Configure Evaluators¶

In Evaluation Studio, evaluators are tools used to assess how well a model is performing based on specific tasks. They function like custom prompts or instructions designed to check certain aspects of a model’s output.

For example, an evaluator can be set up to assess content completeness. It takes inputs and outputs from a model and is programmed to compare the results against predefined criteria to check if the content is complete.

Types of Evaluators¶

In Evaluation Studio, there are two primary types of evaluators: AI evaluators and Human evaluators.

AI Evaluators¶

AI Evaluators are predefined sets of instructions provided to a large language model (LLM), whether open-source or commercial, to evaluate its outputs. These evaluators assess the model’s performance by comparing its outputs against predefined criteria or instructions, using a dataset of input and output data.

There are two types of AI evaluators:

System AI Evaluators: These are pre-built evaluators provided by the platform to assess common aspects of model performance, such as quality, correctness, and safety. These evaluators are ready-to-use and cannot be modified, providing a quick and efficient way for users to evaluate models.
Custom AI Evaluators: Users can create custom evaluators tailored to their specific needs. These evaluators allow users to define their own evaluation prompts and scoring mechanisms, offering more flexibility. Custom AI evaluators are particularly useful for evaluating unique datasets or specialized tasks, giving users full control over how models are assessed.

Note

Users can access all the available system evaluators through the global Evaluators page located at the project level. Simply click the Evaluators tab, located next to the Projects tab. This page provides an overview of available evaluators that can be applied to datasets for evaluation.

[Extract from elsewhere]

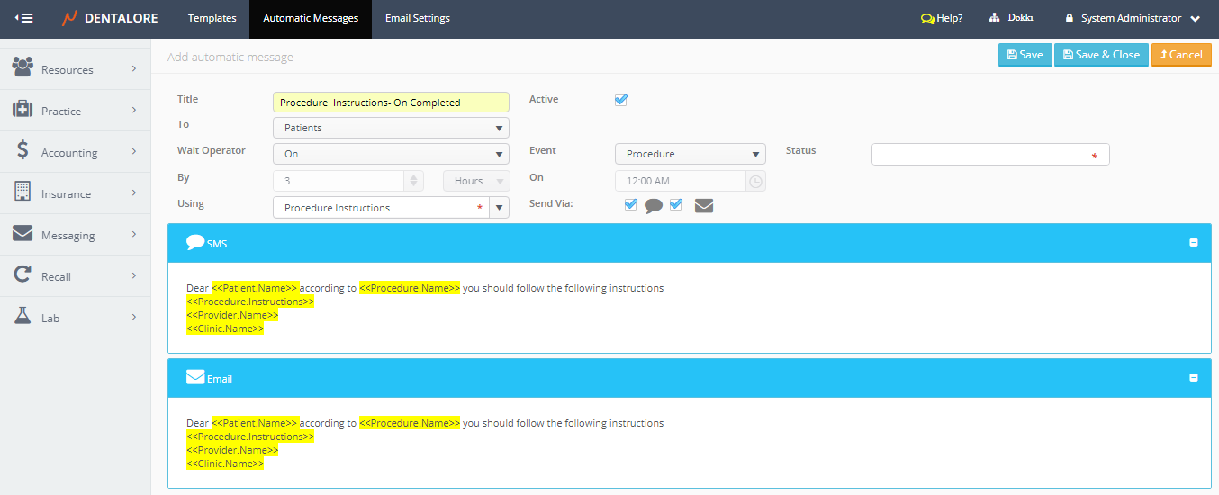Expand the Event dropdown showing Procedure
The width and height of the screenshot is (1219, 495).
[690, 154]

System Evaluators are grouped into three categories: Quality, Safety, and RAGAS evaluators.

Quality Metrics¶

Quality metrics assess the overall effectiveness and usefulness of the model's outputs. These metrics focus on whether the content generated by the model is clear, accurate, and complete.

Below are the key quality metrics and the components required in the dataset to use these evaluators:

Metric	Description	Required Dataset Components
Groundness	Evaluates whether the output accurately reflects the information provided in the input without introducing additional details from the model’s knowledge base.	Input, Output
Query Relevance	Assesses the relevance of the output to a user query and ensures the output is related to the given input.	Input, Output, User Query
Ground Truth Relevance	Compares the output to a provided ground truth to assess the relevance between input and output.	Input, Output, Ground Truth
Coherence	Evaluates how logically consistent and well-structured the generated output is, assessing its natural flow and readability.	Output
Fluency	Assesses the quality of individual sentences in the output, checking if they are grammatically correct and well-written.	Output
GPT Similarity Score	Compares the model’s response with a superior model's response (e.g., GPT) for a given input.	Input, your model’s response, Superior model’s response
Paraphrasing	Assesses whether the output conveys the same meaning as the input using different phrasing and sentence structures.	Input, Output
Completeness	Evaluates whether the output conveys the full context from the input, checking if any information was lost or omitted.	Input, Output

Safety Metrics¶

Safety metrics focus on evaluating whether the model’s outputs are free from harmful or unethical content. These metrics are crucial for ensuring that AI models do not produce dangerous or biased results.

Below are the key safety metrics and the components required in the dataset to use these evaluators:

Metric	Description	Required Dataset Components
Bias Detection	Analyzes the output for potential biases related to specified topics, ensuring that the model doesn’t exhibit unfair or discriminatory tendencies.	Output
Banned Topics	Scans the output for prohibited content related to specific topics, like sensitive political issues or illegal activities.	Output
Toxicity	Screens the output for toxic content, such as violent, sexual, or otherwise inappropriate material.	Output

RAGAS Evaluators¶

RAGAS evaluators serve as system evaluators within Evaluation Studio, playing a crucial role in assessing the performance of RAG (Retrieval-Augmented Generation) pipelines. These evaluators assess both the accuracy of the answer and the relevance of the contexts used.

For example, when a user query is processed, the pipeline returns an answer along with the contexts from which the answer was derived. RAGAS evaluators evaluate the quality of both the answer and the retrieved contexts, ensuring a thorough evaluation of the model’s performance.

Users can fine-tune the evaluation process by adjusting key parameters to meet specific needs. While the evaluation prompts themselves cannot be modified, as their results directly impact the final score calculation, users have the flexibility to adjust the following parameters:

Model: Users can choose which model to use for the evaluation.
Pass Threshold: Users can modify the threshold required for a pass based on the evaluation criteria.
Variables in the Prompt: Users can attach variables depending on the specific metric being used, such as ground_truth, retrieved_contexts, user_input.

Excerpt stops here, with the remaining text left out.